Si le Gouvernement persiste à ne vouloir étudier les coûts de production qu’au stade de la production agricole, je peux d’ores et déjà prédire, sans même avoir besoin d’un Observatoire, que cela ne servira pas plus que par le passé. C’est pourquoi, en commission, nous avions défendu un amendement visant à inclure les coûts de transformation et de distribution dans le champ d’étude de l’Observatoire de la formation des prix et des marges des produits alimentaires. Malheureusement, cette proposition n’a pas été retenue.

Seconde nouveauté, l’Observatoire est tenu de transmettre un rapport annuel au Parlement.

M. le rapporteur se bat contre les rapports en tous genres, mais, s’agissant de surcroît d’une avancée proposée par le Gouvernement, reconnaissons qu’il peut être intéressant que le Parlement se penche, chaque année, sur un rapport de l’Observatoire de la formation des prix et des marges des produits alimentaires. Sur le fond, cette association du Parlement aux travaux de l’Observatoire est une idée intéressante.

Cependant, à y regarder de plus près, s’il s’agit simplement de constater année après année, sur la base de ce rapport, que les marges ne se forment pas au niveau de la production agricole, ce sera insuffisant. Il faut aller plus loin ! Le travail de l’Observatoire sera plus productif s’il est suivi d’une analyse permettant de reconstituer ce qu’est la marge de chaque opérateur sur les différents produits.

Monsieur le ministre, j’ai attiré votre attention sur la situation des agriculteurs en septembre dernier, lors d’une séance de questions d’actualité au Gouvernement, parce que la demande du monde agricole était alors claire et pressante. Elle l’est toujours aujourd’hui !

En décembre 2009, lors de l’examen du budget de l’agriculture, je vous faisais part du dépôt, avec mon groupe, d’une proposition de résolution tendant à la création d’une commission d’enquête ou d’une mission d’information sur l’organisation de la chaîne de commercialisation des produits agricoles et le mécanisme de formation des prix.

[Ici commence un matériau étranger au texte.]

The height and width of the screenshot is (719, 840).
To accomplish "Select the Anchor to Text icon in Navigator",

Il nous semble indispensable, en effet, que l’Observatoire de la formation des prix et des marges des produits alimentaires, au-delà des avancées importantes que vous lui permettez de faire, puisse également travailler sur ces deux sujets.

C’est dire si l’annonce du projet de loi de modernisation de l’agriculture et de la pêche a suscité des espoirs sur cette question et nous espérons voir retranscrites, dans ce texte, les propositions évoquées à l’instant.

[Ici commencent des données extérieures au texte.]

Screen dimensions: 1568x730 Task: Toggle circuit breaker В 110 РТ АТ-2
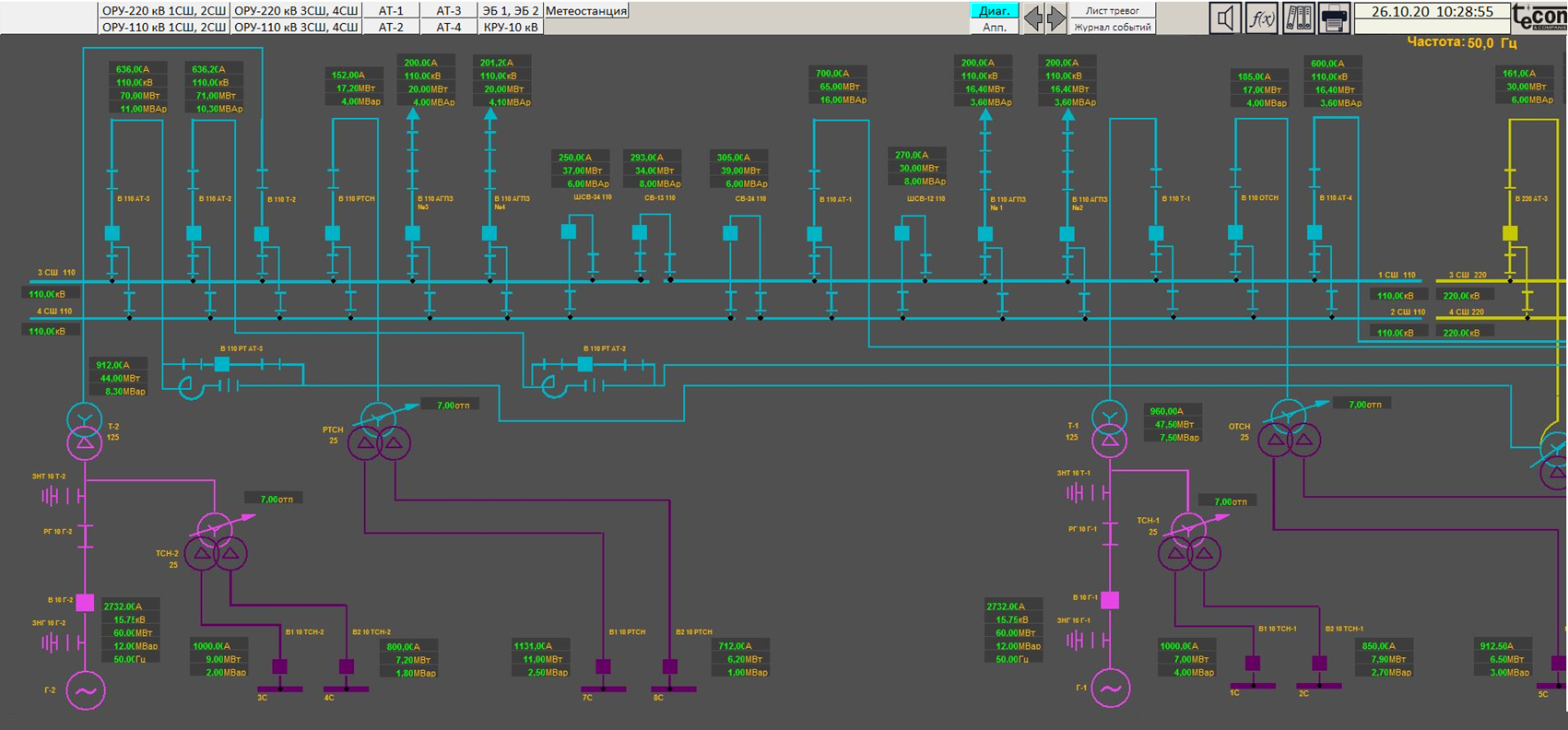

Selon nous, l’Observatoire ne peut être cantonné dans un travail d’observation. Il doit aussi pouvoir proposer quelques remèdes.

Permettez-moi, mes chers collègues, d’en citer un en guise de conclusion.

Ne serait-il pas envisageable de prévoir un dispositif d’alerte quand les prix et les marges constatés sont excessivement bas ou élevés ? Cette alerte pourrait d’ailleurs être transmise, dans le même rapport, au Parlement, ce dernier bénéficiant ainsi d’une vraie prérogative.

Nous venons de défendre, à la suite de l’examen de l’article 5 du projet de loi, des amendements relatifs à l’instauration d’un coefficient multiplicateur. Si nous avions adopté ces dispositions, le dispositif d’alerte aurait pu enclencher la mise en œuvre du coefficient multiplicateur et l’extension de son champ d’application à toutes les filières, au-delà du seul secteur des fruits et légumes.

Ainsi, mes chers collègues, il est encore possible de faire évoluer l’Observatoire de la formation des prix et des marges des produits alimentaires, en lui permettant, au-delà de sa mission d’observation, de mettre en œuvre des remèdes.

La formation des prix et des marges est un sujet qui nous préoccupe tous : nous sommes tous concernés ! Essayons donc de donner à cet Observatoire les moyens de s’attaquer aux racines du problème et nous pourrons peut-être favoriser l’émergence d’une plus grande transparence des prix, ce qui profiterait d’abord aux producteurs, mais également aux consommateurs.